An International Conference on Christians and AIDS was held in Washington, DC in February. Sponsored by Samaritan’s Purse, the Franklin Graham ministry, the conference drew more than 900 evangelical church and government leaders and medical providers from 87 countries. In addition to men and women on the world’s AIDS frontlines, the better known speakers included Ravi Zacharias and Republican Senators Bill Frist and Jesse Helms. Helms said he was “so ashamed that I’ve done so little” about AIDS. He admitted: “I have been too lax too long in doing something really significant about AIDS” and he promised to do more in the months that remain of his tenure.
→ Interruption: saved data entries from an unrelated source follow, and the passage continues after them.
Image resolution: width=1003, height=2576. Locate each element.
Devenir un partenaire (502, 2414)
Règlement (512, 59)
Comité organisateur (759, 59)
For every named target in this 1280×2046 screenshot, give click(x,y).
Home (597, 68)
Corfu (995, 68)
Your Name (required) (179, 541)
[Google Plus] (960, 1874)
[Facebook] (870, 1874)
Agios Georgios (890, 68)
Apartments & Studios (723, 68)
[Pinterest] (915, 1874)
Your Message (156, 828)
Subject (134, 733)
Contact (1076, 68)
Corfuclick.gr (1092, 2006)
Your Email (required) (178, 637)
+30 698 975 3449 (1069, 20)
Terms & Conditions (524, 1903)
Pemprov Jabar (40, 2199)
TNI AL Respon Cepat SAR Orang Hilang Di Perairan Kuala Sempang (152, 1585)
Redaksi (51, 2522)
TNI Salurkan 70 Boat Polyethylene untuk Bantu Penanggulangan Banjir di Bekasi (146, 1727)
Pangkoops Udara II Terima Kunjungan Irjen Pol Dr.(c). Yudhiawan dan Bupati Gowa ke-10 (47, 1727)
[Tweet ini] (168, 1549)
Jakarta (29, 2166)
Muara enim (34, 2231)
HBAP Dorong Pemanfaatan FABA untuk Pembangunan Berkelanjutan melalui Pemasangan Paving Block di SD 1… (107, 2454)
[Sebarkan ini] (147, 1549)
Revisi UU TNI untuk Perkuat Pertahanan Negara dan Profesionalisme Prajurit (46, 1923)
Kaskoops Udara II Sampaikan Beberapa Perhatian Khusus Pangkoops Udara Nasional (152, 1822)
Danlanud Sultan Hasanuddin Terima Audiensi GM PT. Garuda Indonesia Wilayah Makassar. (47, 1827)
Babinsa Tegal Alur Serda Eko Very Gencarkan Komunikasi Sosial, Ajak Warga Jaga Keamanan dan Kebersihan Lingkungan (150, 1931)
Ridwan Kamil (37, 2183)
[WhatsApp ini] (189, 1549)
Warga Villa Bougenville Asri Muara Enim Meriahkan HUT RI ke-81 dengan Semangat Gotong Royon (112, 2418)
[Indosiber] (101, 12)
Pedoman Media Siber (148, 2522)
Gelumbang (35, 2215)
“It can’t be coincidental that both films [on Matthew Shepard] are being shown in the shadow of Good Friday and Easter Sunday.” That’s the opinion of Richard Goldstein of The Village Voice. Writing about the HBO and NBC made-for-TV movies, Golstein says: “The fence to which Shepard was bound is a kind of cross. The bigots who picketed his funeral are like the mob that mocked Jesus. The plea from Shepard’s parents to spare the killer’s life was a Christian gesture. … Making a connection between Jesus’ torment and Matthew’s turns the theological justification for homophobia on its head. When a Laramie minister expresses his hope that Shepard had a moment while dying to reflect on the consequences of his lifestyle, it reminds us anew that what was said of the recreant can also apply to the reverent: They know not what they do.”

AmeriCorps has called on Mike McKay, an openly gay man, to be its deputy director. He was selected by Rosie Mauk, whom President Bush appointed director of this national community volunteer service organization. McKay had been executive director of the Tarrant County [Texas] AIDS Outreach Center and also had worked for passage of a gay rights initiative in Fort Worth.

The White House confirmed on January 31 that the new version of President Bush’s “faith-based initiative” bill drops the exemption desired by anti-gay religious groups. Outraged lobbyists for the Religious Right say they feel betrayed. “We’re very upset. The president’s faith-based initiative was the hallmark of his administration. If he caves on that, we can’t trust him on any issue of our agenda,” complained the director of governmental affairs for the anti-gay American Family Association.

Pro-Life Alliance of Gays and Lesbians members were arrested at the annual March for Life in Washington, DC on January 22nd. March leader and permit holder, Nellie Gray, was behind the arrest. She insists that, though other organizations march with banners identifying themselves, PLAGAL has no right to do the same.

AND FINALLY:

The New York Blade News reports that gay and lesbian witches (or Wiccans) are offended over Santa Fe cartoonist Ron Williams’ depiction of Jerry Falwell and Pat Robertson as witches. The two, dressed in witch drag, are shown brewing up a boiling caldron of “Our Agenda” with ingredients such as hatred, religious fanaticism, and divisiveness. Williams says: “It’s important that we not constantly take ourselves so seriously. I think humor has always been really important to gay people and their survival.”